November is National Adoption Month. This makes me somewhat conflicted. While I write about the topic of adoption a lot it doesn't come up that often in our daily lives. We are a family first, a family brought together by adoption second. There are many ways to celebrate this very important month - and while our family really won't be actively celebrating I can say that adoption has been on my mind lately. Between our current adoption journey and all the media hitting my in box this month the theme of adoption has been constantly running in the back of my mind. It is the background music to which I live my life. It isn't always like this. Like any other "big" family issue it ebbs and flows. Every family has something - a child with a disability or health concern, an open adoption with the birth mom in the picture, an ailing parent that needs constant attention.
I have been thinking a lot lately about our second child. While this new addition to our family probably won't look like my husband and me he or she will most likely look more american than our son. I wonder how this will affect their sibling relationship as they grow. We knew when we chose to adopt from China that we were embarking on a life lived out loud, somewhat. Other adoptive families can pick and choose when they wish to share their adoption story, sometimes I feel as though our story is tattooed across our foreheads for all to see. And a life lived so publicly often invites unwelcome, odd, and sometimes downright funny comments from complete strangers.
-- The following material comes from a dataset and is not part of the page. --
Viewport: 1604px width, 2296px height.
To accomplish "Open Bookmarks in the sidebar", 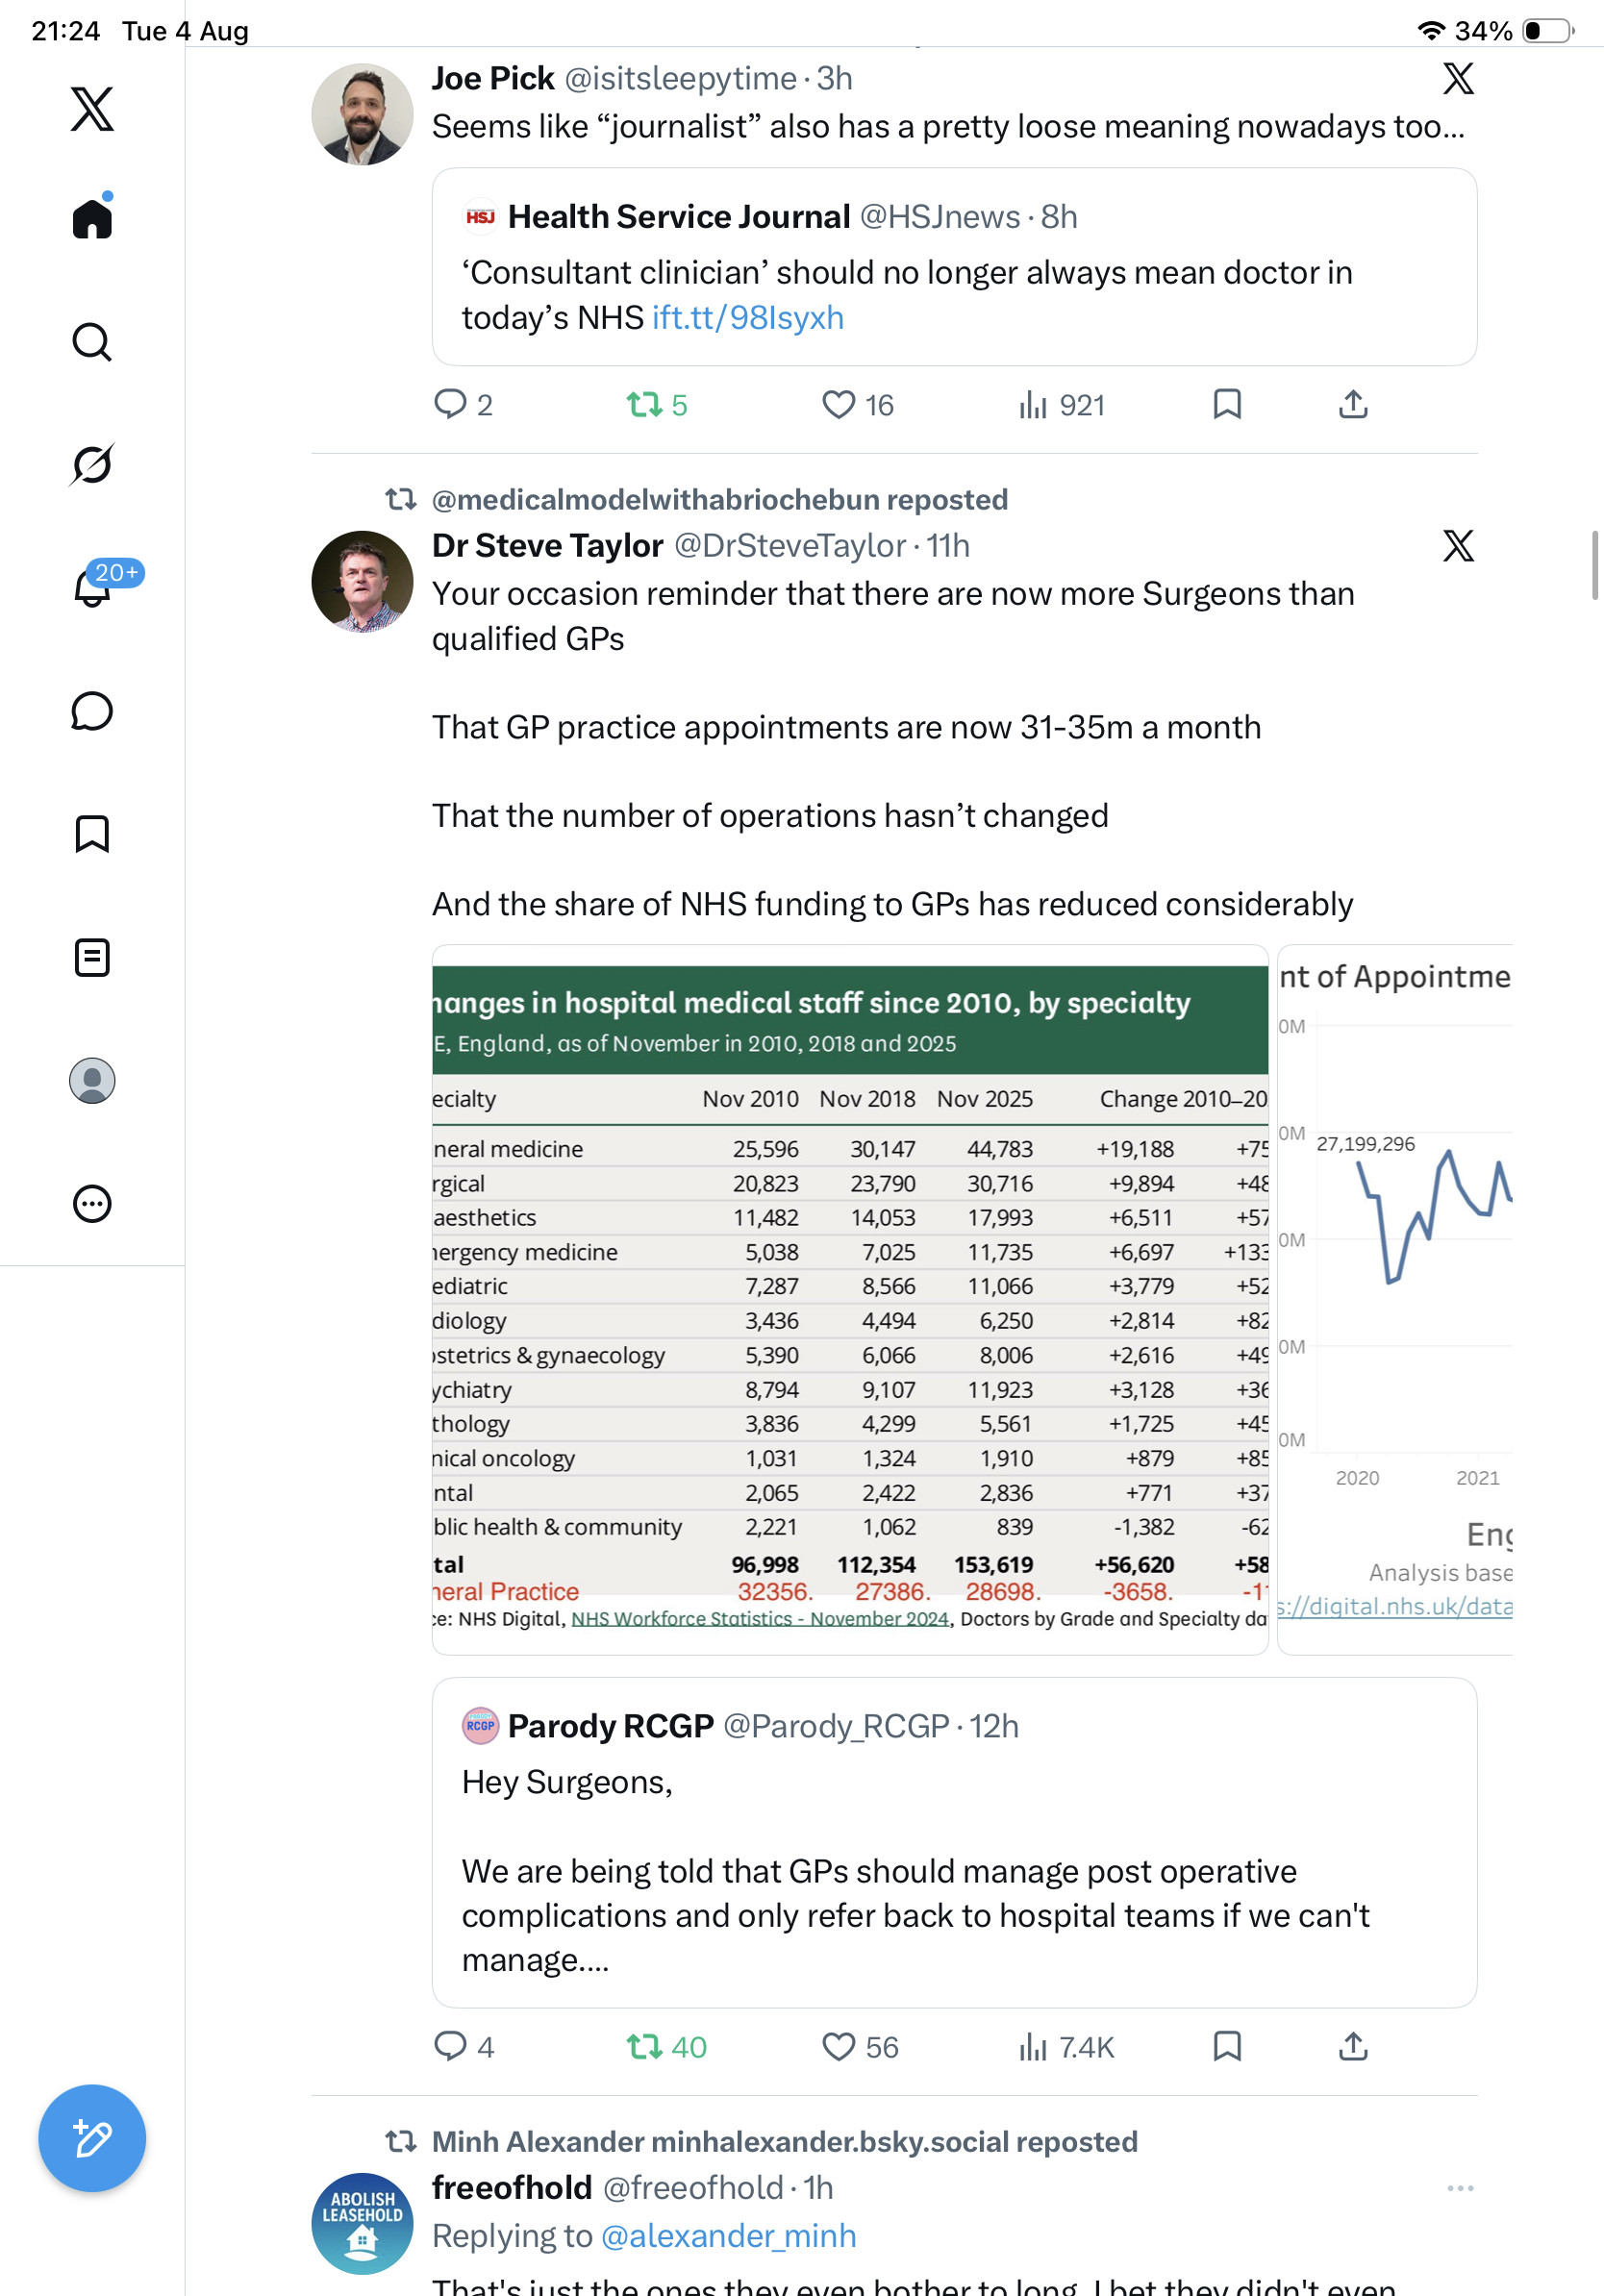I will point(92,834).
So, in honor of National Adoption Month I have chosen a few select moments from our first adoption journey to share.
While at a store with my 16 month old son who had been home with his forever family for less than a month I was asked "Does he know he is adopted?" Um, he is 16 months old. He doesn't know he is wearing socks. The complex theory of adoption may be a little too much for him right now.
I have gotten this question at least a handful of times ; "Is he your natural child?" Of course he is natural- if he were 'artifical' I would have gotten a model that actually listened and didn't run around like a maniac.
"He really seems to like that stuffed panda, it must remind him of home." OK.... if by 'home' you mean our home, in Columbus, Ohio, then yes, you might be right. If you mean China, then, uh, no.
"Where is he from?" My response to this depends on my mood: You tell him where you are from first is one of my favorites. Sometimes I say what I want my son to hear: Matthew is Chinese, I am Italian, and his daddy is Welsh, and we all live in Columbus now.
"How much did it cost?" I always answer that I would be happy to direct the questioner to an adoption agency that can answer their questions. What I want to say is, why, are you planning to reimburse me?
Matthew and I were at Tower City in Cleveland a few Christmas's ago and he was sitting in his stroller, watching the water jump to the music. A young asian girl, a little older than Matthew, came running up to him and shoved a Cleveland Cavaliers stocking cap on his little head, saying "he looks like me so he should wear this." Matthew just stared at her with huge eyes, not sure what to make of this odd young girl. Her mother was mortified, but I get it. She was probably just entering the age where children start to notice differences. We have not entered that phase in our journey yet.
And my personal favorite: "Does he like chinese food?" Well, you look Italian, so I am going to assume that you eat a lot of linguine while cloistered away in the back of a dark restaurant plotting against those who have wrong the family...
We live many of our very private moments in a very public way, and we do it because our love for our little guy is so much stronger than our discomfort of this public scrutiny. As we plan to bring a second child into our lives we know there will be more questions and thoughtless comments. And we are ready. My mother used to tell me that there would never be a need for my sarcasm. I beg to differ. A little friendly sarcasm has diffused many an uncomfortable public situation. I may not have passed on my DNA to my children, but I am looking forward to passing on my wit!